Did you know:
May 30, 1:30-3:30 p.m. Join us for Gardening With Kids at Miller Hill Farm, Rt. 73, Sudbury. Storytime and planting a Wax Begonia. For ages 4-6. Please preregister as spaces are limited: 802-247-8230 or [email protected].
Grief Support Group meets every 2nd Wednesday at 5:30 p.m.
Storytime for little ones every Thursday and Saturday at 10:30 a.m.
New Fiction:
“A Parade of Horribles” by Matt Dinnaman, book #8 of Dungeon Crawler Carl series. As chaos and mass panic spread outside the dungeon in the wake of Faction Wars, Carl and Donut find themselves on the tenth floor, where they’re forced to compete in a surprisingly normal set of tasks. Well, normal for the dungeon.
“Dissection of a Murder” by Jo Murray. When Leila Reynolds is handed her first murder case, she’s shocked by the victim: a well-known, well-respected judge, whose death sent shockwaves through the legal community. She’s also incredulous. She’s nowhere near experienced enough to handle such a high-profile assignment. But the defendant is insistent: he wants her to represent him. And Leila soon learns her opponent is the most ruthless prosecutor she’s ever known: her husband.
“The Things We Never Say” by Elizabeth Strout. Artie Dam is living a double life. He spends his days teaching history to eleventh graders, expanding their young minds. He goes to holiday parties with his wife of three decades, talks with neighbors, and, on weekends, takes his sailboat out. He is, by all appearances, present and alive. But inside, Artie is plagued by feelings of isolation. He looks out at a world gone mad — and turns a question over and over in his mind: How is it that we know so little about one another, even those closest to us? And then, one day, Artie learns that life has been keeping a secret from him, one that threatens to upend his entire world.
“The Calamity Club” by Kathryn Stockett. Oxford, Mississippi, 1933. Abandoned by her mother one Christmas Eve, eleven-year-old Meg Lefleur has learned the hard way to rely on no one. Now one of the unadoptable "big girls" at the Lafayette County Orphan Asylum, she fights each day to keep her spirit unbowed. Birdie Calhoun, unmarried and outspoken, has come to Oxford to ask her socialite sister to help the struggling family she’s left behind. Then, Birdie encounters Charlie, a woman running low on luck with little left to lose. When their fates — and Meg’s — converge, Charlie comes up with an audacious plan for them to take control of their lives.

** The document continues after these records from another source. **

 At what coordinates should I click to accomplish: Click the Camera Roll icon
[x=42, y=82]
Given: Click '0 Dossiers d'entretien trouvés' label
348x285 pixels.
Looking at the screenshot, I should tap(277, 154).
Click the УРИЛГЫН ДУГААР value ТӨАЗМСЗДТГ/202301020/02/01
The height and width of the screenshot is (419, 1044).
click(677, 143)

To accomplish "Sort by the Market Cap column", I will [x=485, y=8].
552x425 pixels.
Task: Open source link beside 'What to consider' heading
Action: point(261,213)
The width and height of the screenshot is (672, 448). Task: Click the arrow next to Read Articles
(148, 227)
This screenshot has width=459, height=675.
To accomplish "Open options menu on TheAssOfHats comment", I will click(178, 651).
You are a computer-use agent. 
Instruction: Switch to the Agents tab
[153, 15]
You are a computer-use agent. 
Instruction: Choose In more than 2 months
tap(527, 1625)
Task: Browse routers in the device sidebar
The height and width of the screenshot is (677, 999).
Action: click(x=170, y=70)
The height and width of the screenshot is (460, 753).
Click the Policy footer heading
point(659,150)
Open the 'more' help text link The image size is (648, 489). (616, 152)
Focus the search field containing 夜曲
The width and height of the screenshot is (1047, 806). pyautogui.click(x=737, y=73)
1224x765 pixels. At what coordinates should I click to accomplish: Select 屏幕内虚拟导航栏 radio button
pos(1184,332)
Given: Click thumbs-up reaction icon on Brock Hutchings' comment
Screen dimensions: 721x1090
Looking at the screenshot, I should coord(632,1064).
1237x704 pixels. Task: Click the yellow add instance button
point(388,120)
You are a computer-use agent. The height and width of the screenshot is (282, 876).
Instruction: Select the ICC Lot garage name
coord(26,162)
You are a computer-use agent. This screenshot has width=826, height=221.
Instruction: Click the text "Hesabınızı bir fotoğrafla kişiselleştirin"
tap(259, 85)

“Theo of Golden” by Allen Levi. One spring morning, a stranger named Theo arrives in the small Southern city of Golden. He doesn't explain much about where he came from or why he's there — but when he visits the local coffeehouse, where pencil portraits of the people of Golden hang on the walls, he begins purchasing them, one at a time, and giving each portrait to the person depicted. In exchange, he asks only for the person's story. And so portrait by portrait, ordinary lives are profoundly altered.
“Homebound” by Portia Elan. It’s 1983 and Becks can’t wait to get out of Cincinnati. She’s nineteen, blasting her Walkman, and hiding from the fact that her beloved uncle, the only person who understood her, is dead. But she has work to do: he left her a half-finished game to complete — one last collaboration to find her way out of loneliness. Little does she know, what Becks is making will echo far into the future and shape the lives of a scientist, a sentient automaton, and a flinty sea captain in ways she cannot imagine. All are bound together by their search for connection — and by a futuristic traveler on a mysterious mission through space.